Community Organizing in Mililani Town, Hawaii
Thursday, February 23rd, 2012It has been almost a year since I started writing blog items for the State of the Re:Union website. I’ve both enjoyed it and found it useful in my work. A lot of what I do at the National Civic League is to disseminate stories of positive community change, stories that typically don’t get the same coverage in the news media that stories about celebrities behaving badly do, or politicians or the weather.
But writing about these communities is only part of my job so I can’t always do justice to the many, many towns, cities, neighborhoods and regions we interact with through the All-America City Award and other programs. Blogging for SOTRU has forced me to focus on one such community every week and that has been good.
And I have to admit. I’m beginning to run out of stories. I’ve pretty much touched on all the finalists and winners from 2011 and some from earlier years. I was shaking my head over what to write about this week when I heard about Sam Lee and the story of Mililani Town, the only Hawaiian community to be named an All-America City.
Samuel Sang Hoy Lee returned to his native Hawaii in 1981 after a 26-year stint in the U.S Foreign Service having served in Sicily, Germany, Yugoslavia, Vietnam, Korea, the Philippines and Taiwan. He was the chairman of the Mililani-Waipio-Melemanu Neighborhood Board when an environmental crisis erupted in his idyllic, tree-line, “perfectly planned” community.
Traces of ethylene dibromide (EDB) and dibromochloropropane (DBCP), pesticide runoff from the nearby pineapples fields, were found in the local water supply. One of the town’s five wells had to be closed because of contamination, the first of several to come.
“Most of the government agencies involved tried at first to downplay the health threat,” related Lee, in his 1985 presentation to the All-America City jury in Cincinnati. “Often supported by the scientific community and the university, their slogan to residents was, ‘Don’t panic!’” But one department head committed a pretty serious gaffe during a community meeting. “Personally, I’m not worried,” he said. “I drink Scotch.”
The community mounted a letter-writing campaign and held a series of nearly two dozen local meetings, eventually wearing down the resistances of the powers that be. “We approached the problem within the perspective of our times,” explained Lee. “We helped government agencies realize that the standards for pesticide use accepted a generation ago were simply not accepted today.”
Community pressure led to the mayor of Honolulu declaring the contamination to be a threat to health and safety, which triggered the release of a $3 million emergency remediation fund, but community pressure also pushed the developer of the subdivision paying for a new carbon filtration system, which freed up the public funding for other water projects. Community pressure also led the EPA to issue an emergency ruling suspending the use of EDB in pineapple fields.
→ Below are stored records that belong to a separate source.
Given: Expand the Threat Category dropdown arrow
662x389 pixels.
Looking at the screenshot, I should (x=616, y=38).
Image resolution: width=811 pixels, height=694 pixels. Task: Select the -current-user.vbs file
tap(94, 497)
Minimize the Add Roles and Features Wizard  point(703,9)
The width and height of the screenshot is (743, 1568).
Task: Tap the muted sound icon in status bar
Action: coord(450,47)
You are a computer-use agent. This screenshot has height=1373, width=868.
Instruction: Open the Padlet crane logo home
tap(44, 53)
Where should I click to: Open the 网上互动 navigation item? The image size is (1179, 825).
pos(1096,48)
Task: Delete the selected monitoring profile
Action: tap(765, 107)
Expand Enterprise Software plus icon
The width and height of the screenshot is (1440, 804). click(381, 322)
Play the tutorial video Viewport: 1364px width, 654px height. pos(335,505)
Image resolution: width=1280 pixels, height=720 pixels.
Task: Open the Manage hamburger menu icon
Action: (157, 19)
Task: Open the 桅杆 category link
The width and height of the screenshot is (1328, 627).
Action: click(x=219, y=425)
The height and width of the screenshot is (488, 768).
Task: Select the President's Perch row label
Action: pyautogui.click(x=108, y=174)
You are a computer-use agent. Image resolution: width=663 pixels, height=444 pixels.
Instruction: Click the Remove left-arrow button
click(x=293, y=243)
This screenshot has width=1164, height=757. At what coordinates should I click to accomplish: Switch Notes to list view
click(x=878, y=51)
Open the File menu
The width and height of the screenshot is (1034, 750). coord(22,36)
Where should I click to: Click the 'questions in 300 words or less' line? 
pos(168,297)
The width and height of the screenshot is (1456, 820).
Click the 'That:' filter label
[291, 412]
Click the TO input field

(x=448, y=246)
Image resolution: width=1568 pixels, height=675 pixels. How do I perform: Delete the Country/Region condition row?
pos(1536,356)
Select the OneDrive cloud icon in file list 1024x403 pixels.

In the course of this struggle, Lee noted, the neighbors gradually began to employ a “secret weapon,” which he described to the AAC jury as “ohana spirit.” Ohana means family in Hawaii, but not the immediate family, the extended family, the clan, the community. The water crisis had “infused the town with the ohana spirit—a sense of the whole community pulling together.”
As for Lee, after leading the successful community uprising, he ran for a seat in the Hawaii House of Representatives, was elected and served five terms before retiring from public office in 1996. He passed away last week at the age of 81.
I never met him, but reading a typewritten transcript of his presentation to the 1985 All-America City the vivid language and good humor, made me smile. In writing about civic engagement, it’s hard to avoid using and overusing verbal abstractions like “deliberation,” “democratic governance,” “public engagement,” and the like. Ohana spirit, though, that’s pretty good.
Mike McGrath is senior editor and chief information officer for the National Civic League. A former newspaper reporter and magazine writer, he is editor of the quarterly National Civic Review, which will be beginning its centennial year of publishing this spring.